8/10
While watching the left hand, what is the right up to?
12 May 2023
Warning: Spoilers
The Night of the 12th is not a horror film like I thought it might have been. It is a voyage of discovery, for the characters as well as the viewer. We get the tagline "It is said that every investigator has a crime that haunts them, a case that hurts him more than the others, without him necessarily knowing why. For Yohan that case is the murder of Clara." It suggests that the murder remains unsolved, but since it is delivered in the midst of the film those of us taking it in hold out hope for a resolution, for the crime to be solved.

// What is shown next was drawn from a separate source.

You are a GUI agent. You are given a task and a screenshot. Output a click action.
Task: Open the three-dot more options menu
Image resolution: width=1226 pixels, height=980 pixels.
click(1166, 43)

There are very real characters in this movie smartly delivered by a well chosen cast. They show us real life. A woman is murdered by being burned to death, the masked killer choosing to throw a flammable liquid on the victim on a dark night- the 12th, then setting it and her ablaze. Our protagonist is a newly appointed chief detective investigating the case who initially finds no culprit despite a thorough investigation. We rejoin him and his fellow detectives three years later where a judge prompts him to pick up the case again just prior to the 3rd anniversary of the murder.

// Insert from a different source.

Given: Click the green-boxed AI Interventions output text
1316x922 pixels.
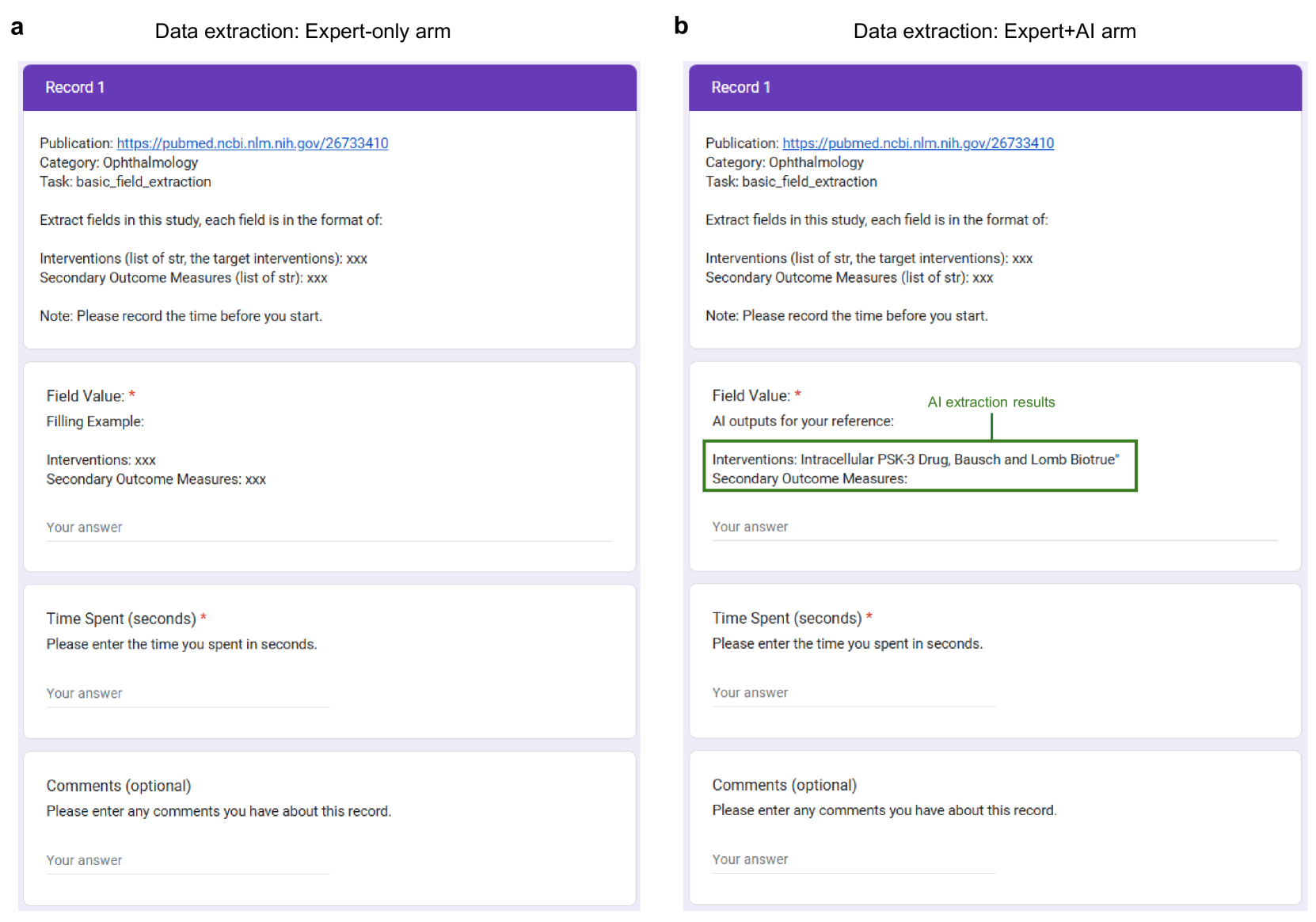Looking at the screenshot, I should click(915, 460).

We are convinced the movie is abut the murder case, but when the end delivers no guilty party we are forced to recognize that all along the movie was about other themes. At one point our protagonist comes to the realization that there is something very wrong with the relationship between men and women. Later one of the new underling detectives, when asked about the motivation for her choice of police work shares that, as James Brown put it, 'it's a man's world'. That men do both most of the murdering, and the solving of murders.

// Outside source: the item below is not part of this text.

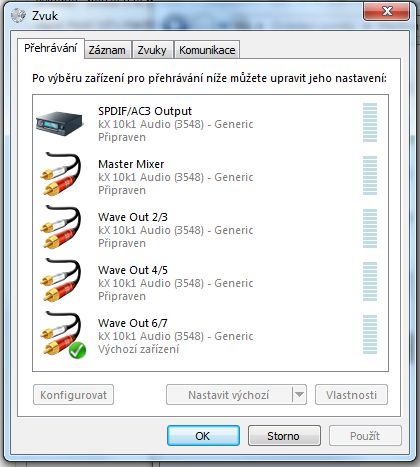
Task: Select the Wave Out 2/3 cable icon
Action: pyautogui.click(x=61, y=227)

This case that haunts our lead effects his daily actions and choices; it restrains him from moving on with his life in ways outside of the case. In one of the final scenes of the movie the new underling detective says she is unafraid of ghosts, and that while the dead remain among us they are the impetus for the good deeds we do. This brings great comfort to our lead man and allows him to move on from the constraints placed upon him by the unsolved mystery.

The murder case was only the setting for the real story, which was rising above these self-imposed psychological restraints, the flower our man finds among the dead weeds.